For Open Science, but up a different path
On common goals, natural alliances and short-term compromises.
Reposted from Medium.
Some thirty years ago Tim Berners-Lee invented the World Wide Web – and he did so, to a large extent, for society to share scientific knowledge much more freely and effectively, without artificial boundaries in between disciplines and geographies. However, we seem to be only marginally closer to that goal today than we were back in 1989.
I have been deeply involved in the Open Data and Open Government movements since 2009. Through this neighboring activism, together with deep personal experience in a case of much needed access to specific medical knowledge, I have been a staunch supporter of the Open Science agenda for a good number of years now.
But what does that mean? Per its Wikipedia article, Open Science is “the movement to make scientific research, data and dissemination accessible to all levels of an inquiring society, amateur or professional.” That definition raises a number of questions. Here go a few:
(1) Are actions directed at improving access only for some members of society (and not all) compatible with Open Science practices? Can partial improvements ‘redeem’ themselves via wider accessibility goals over a longer timeframe?
(2) Are all actions towards making research, data and dissemination more accessible congruent or necessarily compatible with each other? What if a research team publishes the research article, but not the data? Does that count as Open Science?
(3) What about derivative works?

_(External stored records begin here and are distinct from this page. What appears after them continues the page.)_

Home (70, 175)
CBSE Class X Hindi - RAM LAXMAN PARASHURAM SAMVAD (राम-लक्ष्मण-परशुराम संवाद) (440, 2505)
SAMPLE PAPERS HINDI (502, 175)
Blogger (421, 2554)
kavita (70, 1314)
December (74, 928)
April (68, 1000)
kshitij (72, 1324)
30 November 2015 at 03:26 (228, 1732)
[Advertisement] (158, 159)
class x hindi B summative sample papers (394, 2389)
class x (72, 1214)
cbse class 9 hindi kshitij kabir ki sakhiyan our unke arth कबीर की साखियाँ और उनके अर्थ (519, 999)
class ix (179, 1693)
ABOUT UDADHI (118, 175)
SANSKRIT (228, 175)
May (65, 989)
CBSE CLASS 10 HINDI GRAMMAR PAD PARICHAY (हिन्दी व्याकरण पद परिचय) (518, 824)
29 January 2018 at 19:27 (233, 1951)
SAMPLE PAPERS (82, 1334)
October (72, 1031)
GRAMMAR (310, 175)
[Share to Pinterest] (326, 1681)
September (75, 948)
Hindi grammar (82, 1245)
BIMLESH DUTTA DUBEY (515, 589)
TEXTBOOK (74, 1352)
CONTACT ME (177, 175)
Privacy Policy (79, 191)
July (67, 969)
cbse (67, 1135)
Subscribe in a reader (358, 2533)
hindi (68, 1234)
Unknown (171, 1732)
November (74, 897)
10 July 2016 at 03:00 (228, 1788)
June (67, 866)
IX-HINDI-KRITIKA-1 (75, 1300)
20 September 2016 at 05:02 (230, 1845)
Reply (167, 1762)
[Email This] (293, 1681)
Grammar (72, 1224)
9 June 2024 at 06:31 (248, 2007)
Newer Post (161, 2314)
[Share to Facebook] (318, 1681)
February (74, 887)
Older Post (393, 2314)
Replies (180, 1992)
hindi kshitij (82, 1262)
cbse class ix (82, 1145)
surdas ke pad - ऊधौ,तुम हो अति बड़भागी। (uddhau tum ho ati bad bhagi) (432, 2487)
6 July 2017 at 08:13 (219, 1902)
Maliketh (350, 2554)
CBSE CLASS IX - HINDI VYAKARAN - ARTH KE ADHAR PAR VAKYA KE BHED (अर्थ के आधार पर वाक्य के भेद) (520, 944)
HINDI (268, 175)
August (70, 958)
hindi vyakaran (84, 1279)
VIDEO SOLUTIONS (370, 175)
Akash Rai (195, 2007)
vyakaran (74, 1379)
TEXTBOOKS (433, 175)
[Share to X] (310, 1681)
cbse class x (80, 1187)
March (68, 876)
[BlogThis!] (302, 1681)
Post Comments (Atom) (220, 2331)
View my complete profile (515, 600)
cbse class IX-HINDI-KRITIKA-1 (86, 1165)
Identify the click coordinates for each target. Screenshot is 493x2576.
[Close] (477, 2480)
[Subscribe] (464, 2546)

Do those need to be equally accessible for an initiative to qualify as aligned with Open Science?
When dealing with broad base, largely decentralized movements, like Open Science, there rarely is anyone at the other end offering a clear-cut response to this sort of questions. Here I try to offer some reflections in connection with Project Aiur.
When we launched Iris.ai back in 2015, with the stated ambition of building the world’s first AI-driven science assistant, we saw ourselves diving quite nicely into the broad movement demanding more openness around scientific knowledge. Almost three years and four full product releases later, today we can proudly say that we have provided new open tools to power more effective contextual scientific discovery for any user of scientific research world-wide – and we, bien sur, publish our own scientific research Open Access.

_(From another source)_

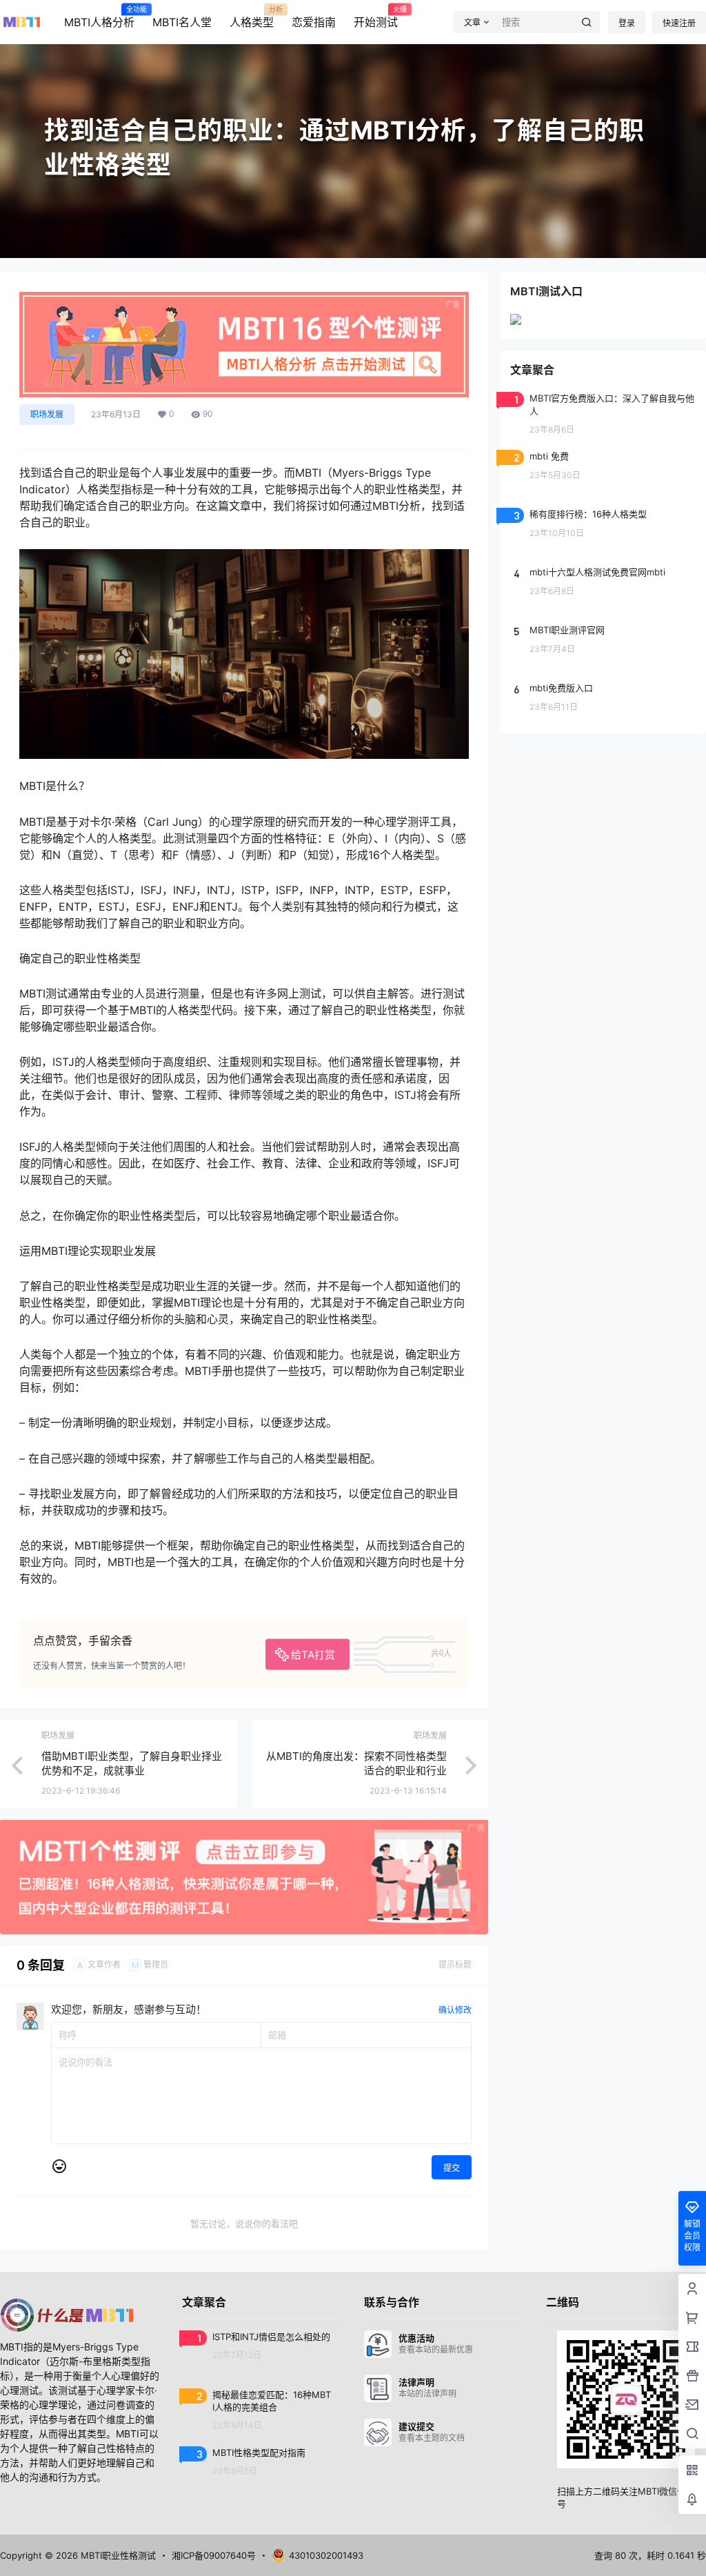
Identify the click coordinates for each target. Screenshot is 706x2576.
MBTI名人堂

With Project Aiur, we now have the goal of creating an open, community-governed AI Engine for Knowledge Validation. In the brave new world we envision, any knowledge seeker should be able to input a scientific text, be it an existing research paper or a self-written problem statement, and query the system, Aiur, to get a number of related outputs, including a validation of the input’s hypotheses and building blocks against all of the world’s existing science.
Bearing that in mind, we believe our project’s goals are fundamentally aligned with the Open Science agenda. But, going back to the questions above, there can be friction too. Can a new ecosystem be built, establishing an entire rethought set of economic incentives, with universal access granted to all knowledge for everyone at once?
We believe blockchain technology has immense potential to drive true industry and status quo disruption. In contrast with other more gradual approaches limited to the incremental adoption of gold or green open access standards, blockchain developments, such as the ones we propose with Project Aiur, can redesign an entire ecosystem at remarkable speed, creating better aligned incentives for all system participants. But not everything can be achieved simultaneously.
And herein lies the potential tension. Blockchain-based initiatives are dependent on the definition of new user communities for their success. And whilst these new communities might boast universal growth ambitions, community membership must, by definition, not encompass the population at launch. Does that equate to parting ways with the Open Science movement? We believe not.
Also, importantly, can new initiatives only aspire to being subsidized through public funding mechanisms, including indirect taxation-based ones, or, on the contrary, should they experiment creating new economic and user payment models aimed at attaining system sustainability? We are of the latter opinion, and we fail to see a wedge between our initiative and the broad Open Science movement here either.
In our view, via its explicit theory of change, Project Aiur is fundamentally aligned with Open Science advocacy. And this alignment should result in natural alliances cemented with other ecosystem actors around a common vision and shared long-term goals. We aim to bypass what we see as naïve, maximalist restrictions curtailing our project’s ambition to help generate better, more ubiquitous science.
With that said, we look forward to working together with the Open Science movement side-by-side to achieve a world where the research community generates better, more ubiquitous science. That is indeed the very reason why we exist!